This proposal allows customizing a memory's page size in its static type definition.
-
Allow Wasm to better target resource-constrained embedded environments, including those with less than 64 KiB memory available.
-
Allow Wasm to have finer-grained control over its resource consumption, e.g. if a Wasm module only requires a small amount of additional working memory, it doesn't need to reserve a full 64 KiB. Consider, for example, compiling automata and other state machines down into Wasm modules: there will be some state tables in memory, but depending on the size and complexity of the state machine in question these tables can be quite small and may not need a full 64 KiB.

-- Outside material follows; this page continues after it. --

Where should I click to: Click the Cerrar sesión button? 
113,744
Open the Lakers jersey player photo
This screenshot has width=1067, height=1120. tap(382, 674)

Memory types currently have the following structure:
memtype ::= limitswhere limits is defined in terms of pages, which are always 64 KiB.1
This proposal extends the memory type structure2 with a page size:
memtype ::= limits mempagesize
mempagesize ::= u32There are currently exactly two valid page sizes: 1 byte and 64 KiB. The
encoding and spec are factored such that we can relax this to allow any power of
two between 1 and 65536 (inclusive) in the future, should we choose to do
so.
The memory type's limits are still be defined in terms of pages, however the
final memory's size in bytes is now determined both by the limits and the
configured page size. For example, given a memory type defined with a page size
of 1, a minimum limit of 4096, and a maximum limit of 8192, memory
instances of that type would have a minimum byte size of 4096, a maximum byte
size of 8192, and their byte size at any given moment could be any multiple of
the page size (1) within those min/max bounds.
Memory type matching requires that both memory types define the exact same page size. We do not define a subtyping relationship between page sizes.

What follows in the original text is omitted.